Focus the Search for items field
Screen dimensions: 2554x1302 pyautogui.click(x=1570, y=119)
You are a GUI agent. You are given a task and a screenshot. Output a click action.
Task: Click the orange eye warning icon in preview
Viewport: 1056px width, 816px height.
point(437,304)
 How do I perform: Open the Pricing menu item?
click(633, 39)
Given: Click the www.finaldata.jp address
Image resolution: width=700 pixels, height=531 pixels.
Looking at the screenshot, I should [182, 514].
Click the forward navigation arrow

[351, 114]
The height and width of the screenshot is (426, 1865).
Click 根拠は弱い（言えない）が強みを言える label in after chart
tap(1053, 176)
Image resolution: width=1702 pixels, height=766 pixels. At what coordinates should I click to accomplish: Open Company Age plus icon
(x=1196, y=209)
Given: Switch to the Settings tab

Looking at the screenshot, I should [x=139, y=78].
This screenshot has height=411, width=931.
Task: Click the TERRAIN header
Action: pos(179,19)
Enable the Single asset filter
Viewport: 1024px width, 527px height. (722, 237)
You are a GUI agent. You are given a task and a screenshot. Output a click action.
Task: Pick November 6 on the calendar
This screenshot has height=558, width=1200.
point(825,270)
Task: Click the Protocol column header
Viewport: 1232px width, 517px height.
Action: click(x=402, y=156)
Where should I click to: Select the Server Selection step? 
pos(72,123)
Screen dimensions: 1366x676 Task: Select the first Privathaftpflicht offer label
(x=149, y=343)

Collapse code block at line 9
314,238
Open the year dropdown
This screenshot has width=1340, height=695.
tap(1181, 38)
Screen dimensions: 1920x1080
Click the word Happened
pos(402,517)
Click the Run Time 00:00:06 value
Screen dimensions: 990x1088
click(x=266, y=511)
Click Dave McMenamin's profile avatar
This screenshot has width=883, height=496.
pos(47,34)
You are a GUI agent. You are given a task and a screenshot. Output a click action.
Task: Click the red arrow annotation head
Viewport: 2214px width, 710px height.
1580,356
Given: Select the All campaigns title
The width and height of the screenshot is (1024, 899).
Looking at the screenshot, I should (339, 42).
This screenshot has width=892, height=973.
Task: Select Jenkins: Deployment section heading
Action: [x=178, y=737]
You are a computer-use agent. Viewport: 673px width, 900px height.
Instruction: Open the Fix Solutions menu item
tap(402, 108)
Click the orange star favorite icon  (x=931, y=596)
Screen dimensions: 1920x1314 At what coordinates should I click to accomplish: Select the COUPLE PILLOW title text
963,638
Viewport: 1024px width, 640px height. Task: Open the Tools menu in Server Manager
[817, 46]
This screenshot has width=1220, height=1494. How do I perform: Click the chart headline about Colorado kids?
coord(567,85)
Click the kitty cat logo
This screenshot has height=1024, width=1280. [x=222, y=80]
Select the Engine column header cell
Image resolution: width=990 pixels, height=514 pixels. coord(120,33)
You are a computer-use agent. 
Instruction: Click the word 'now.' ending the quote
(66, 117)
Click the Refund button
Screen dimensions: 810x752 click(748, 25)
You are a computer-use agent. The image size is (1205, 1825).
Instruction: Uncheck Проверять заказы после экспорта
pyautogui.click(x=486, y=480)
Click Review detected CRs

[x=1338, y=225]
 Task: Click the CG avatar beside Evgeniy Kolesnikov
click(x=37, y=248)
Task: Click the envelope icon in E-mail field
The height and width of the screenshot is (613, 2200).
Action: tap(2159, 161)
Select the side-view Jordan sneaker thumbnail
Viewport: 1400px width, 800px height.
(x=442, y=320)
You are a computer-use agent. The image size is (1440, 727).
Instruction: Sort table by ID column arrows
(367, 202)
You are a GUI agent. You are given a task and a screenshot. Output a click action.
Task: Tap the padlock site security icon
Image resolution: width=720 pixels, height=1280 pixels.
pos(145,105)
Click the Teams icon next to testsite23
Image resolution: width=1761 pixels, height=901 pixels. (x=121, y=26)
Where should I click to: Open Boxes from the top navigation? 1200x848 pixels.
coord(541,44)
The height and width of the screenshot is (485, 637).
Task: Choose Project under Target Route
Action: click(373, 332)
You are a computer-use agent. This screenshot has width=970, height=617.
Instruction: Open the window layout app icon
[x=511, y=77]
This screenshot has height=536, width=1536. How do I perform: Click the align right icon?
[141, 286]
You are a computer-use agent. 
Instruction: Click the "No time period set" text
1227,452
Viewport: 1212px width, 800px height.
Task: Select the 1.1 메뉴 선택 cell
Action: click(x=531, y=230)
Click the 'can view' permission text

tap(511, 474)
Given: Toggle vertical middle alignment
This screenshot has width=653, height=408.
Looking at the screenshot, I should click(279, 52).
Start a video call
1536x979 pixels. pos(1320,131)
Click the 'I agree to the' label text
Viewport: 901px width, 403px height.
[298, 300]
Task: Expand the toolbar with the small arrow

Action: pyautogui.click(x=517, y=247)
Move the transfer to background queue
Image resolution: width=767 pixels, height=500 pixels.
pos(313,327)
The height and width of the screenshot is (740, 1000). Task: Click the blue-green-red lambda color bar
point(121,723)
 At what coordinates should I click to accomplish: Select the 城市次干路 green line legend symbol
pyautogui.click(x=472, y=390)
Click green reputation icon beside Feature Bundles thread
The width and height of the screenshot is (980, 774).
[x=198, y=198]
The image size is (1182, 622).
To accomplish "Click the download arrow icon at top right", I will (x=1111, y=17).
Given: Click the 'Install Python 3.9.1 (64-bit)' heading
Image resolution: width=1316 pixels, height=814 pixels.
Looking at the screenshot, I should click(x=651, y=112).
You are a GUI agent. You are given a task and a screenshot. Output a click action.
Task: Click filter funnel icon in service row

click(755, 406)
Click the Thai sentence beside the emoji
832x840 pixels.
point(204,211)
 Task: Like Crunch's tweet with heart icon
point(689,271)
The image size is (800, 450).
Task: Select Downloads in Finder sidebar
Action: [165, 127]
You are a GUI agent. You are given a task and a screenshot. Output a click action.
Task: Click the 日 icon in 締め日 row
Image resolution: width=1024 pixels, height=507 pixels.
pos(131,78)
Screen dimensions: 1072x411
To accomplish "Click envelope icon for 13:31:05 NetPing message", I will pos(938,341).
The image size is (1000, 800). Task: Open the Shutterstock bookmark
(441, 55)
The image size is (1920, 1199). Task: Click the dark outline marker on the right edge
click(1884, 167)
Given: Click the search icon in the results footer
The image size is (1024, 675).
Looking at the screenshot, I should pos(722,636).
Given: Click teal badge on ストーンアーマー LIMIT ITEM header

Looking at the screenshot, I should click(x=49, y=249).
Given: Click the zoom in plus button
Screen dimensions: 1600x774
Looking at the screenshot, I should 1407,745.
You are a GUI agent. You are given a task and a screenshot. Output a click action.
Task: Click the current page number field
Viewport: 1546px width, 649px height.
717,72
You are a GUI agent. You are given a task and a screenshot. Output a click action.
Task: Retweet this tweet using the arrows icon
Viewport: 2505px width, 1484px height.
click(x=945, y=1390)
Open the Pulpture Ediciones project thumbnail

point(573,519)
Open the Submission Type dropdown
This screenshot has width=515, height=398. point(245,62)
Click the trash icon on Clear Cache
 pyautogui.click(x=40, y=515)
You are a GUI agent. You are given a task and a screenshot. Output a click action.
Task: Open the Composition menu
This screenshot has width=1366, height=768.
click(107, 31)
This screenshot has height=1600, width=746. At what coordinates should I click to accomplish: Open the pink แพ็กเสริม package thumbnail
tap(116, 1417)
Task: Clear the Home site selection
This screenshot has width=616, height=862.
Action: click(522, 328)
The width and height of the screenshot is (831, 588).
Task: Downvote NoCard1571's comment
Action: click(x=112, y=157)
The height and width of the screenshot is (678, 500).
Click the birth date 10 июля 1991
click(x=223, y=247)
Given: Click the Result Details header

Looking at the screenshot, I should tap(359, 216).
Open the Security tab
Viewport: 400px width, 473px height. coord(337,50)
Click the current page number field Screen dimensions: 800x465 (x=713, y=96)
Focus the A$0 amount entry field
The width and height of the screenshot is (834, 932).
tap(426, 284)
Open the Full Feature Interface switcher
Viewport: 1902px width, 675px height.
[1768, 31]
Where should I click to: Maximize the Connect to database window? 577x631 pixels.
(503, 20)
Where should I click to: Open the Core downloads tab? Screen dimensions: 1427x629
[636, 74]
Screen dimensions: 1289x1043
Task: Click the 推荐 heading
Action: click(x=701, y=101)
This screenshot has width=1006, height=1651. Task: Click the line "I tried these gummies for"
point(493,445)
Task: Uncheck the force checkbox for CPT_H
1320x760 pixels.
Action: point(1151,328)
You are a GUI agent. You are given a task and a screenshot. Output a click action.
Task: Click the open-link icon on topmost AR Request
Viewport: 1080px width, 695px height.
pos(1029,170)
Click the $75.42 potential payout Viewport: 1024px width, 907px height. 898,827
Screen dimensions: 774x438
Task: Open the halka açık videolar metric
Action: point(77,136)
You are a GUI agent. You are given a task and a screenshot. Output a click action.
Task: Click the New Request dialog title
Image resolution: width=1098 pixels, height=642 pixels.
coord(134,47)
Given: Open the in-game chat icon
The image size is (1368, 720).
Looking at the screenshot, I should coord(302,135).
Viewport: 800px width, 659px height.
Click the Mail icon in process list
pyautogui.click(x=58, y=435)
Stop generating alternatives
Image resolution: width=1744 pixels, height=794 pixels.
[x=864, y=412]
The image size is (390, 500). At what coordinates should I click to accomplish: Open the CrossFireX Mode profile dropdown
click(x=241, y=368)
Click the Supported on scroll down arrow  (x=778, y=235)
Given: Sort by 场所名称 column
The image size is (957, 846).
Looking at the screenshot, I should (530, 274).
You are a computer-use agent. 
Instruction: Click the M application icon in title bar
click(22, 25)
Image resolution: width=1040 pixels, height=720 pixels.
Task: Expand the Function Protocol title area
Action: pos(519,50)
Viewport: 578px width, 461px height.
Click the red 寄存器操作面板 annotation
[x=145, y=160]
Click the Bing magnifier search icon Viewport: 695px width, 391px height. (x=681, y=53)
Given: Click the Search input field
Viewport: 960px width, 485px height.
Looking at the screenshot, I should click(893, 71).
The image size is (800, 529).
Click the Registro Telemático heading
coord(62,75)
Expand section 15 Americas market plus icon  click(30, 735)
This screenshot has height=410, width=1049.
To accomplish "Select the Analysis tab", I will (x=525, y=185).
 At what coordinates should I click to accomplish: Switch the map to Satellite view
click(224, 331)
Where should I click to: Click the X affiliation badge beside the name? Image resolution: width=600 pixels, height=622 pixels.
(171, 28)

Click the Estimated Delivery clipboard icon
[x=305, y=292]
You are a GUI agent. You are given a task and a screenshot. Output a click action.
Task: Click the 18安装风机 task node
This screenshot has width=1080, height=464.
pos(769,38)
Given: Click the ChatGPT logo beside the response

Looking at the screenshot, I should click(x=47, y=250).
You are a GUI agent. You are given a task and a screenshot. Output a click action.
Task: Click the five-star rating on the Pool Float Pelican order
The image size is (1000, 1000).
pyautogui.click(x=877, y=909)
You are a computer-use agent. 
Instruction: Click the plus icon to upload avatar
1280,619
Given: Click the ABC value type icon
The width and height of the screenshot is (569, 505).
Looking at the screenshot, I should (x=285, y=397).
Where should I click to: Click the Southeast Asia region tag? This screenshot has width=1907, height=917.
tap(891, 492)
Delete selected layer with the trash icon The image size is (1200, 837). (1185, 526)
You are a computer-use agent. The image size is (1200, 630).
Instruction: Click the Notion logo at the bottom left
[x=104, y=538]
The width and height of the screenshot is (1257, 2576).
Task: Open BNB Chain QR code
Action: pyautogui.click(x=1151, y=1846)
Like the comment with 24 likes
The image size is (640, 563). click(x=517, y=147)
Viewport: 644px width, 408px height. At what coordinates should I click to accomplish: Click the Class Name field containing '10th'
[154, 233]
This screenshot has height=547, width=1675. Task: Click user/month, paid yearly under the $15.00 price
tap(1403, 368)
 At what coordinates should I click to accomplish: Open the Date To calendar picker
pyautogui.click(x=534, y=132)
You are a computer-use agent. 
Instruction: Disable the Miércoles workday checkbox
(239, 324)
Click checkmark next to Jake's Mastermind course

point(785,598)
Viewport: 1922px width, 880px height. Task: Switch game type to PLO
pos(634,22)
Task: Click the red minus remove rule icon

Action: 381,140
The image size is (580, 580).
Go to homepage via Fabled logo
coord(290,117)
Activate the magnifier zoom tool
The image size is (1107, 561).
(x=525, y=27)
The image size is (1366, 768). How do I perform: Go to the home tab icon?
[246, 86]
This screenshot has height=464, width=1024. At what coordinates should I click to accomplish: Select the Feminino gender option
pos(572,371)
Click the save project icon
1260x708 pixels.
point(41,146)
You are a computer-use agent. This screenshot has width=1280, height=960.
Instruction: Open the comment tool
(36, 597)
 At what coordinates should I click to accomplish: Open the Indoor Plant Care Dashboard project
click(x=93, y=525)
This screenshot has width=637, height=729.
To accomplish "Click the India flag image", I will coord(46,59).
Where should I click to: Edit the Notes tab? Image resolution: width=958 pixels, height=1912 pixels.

* * * * *

## Your goal
Lines containing the word "Request": copy each of them from the material.

## Answer for this exercise
Task: Click the open-link icon on topmost AR Request
Task: Click the New Request dialog title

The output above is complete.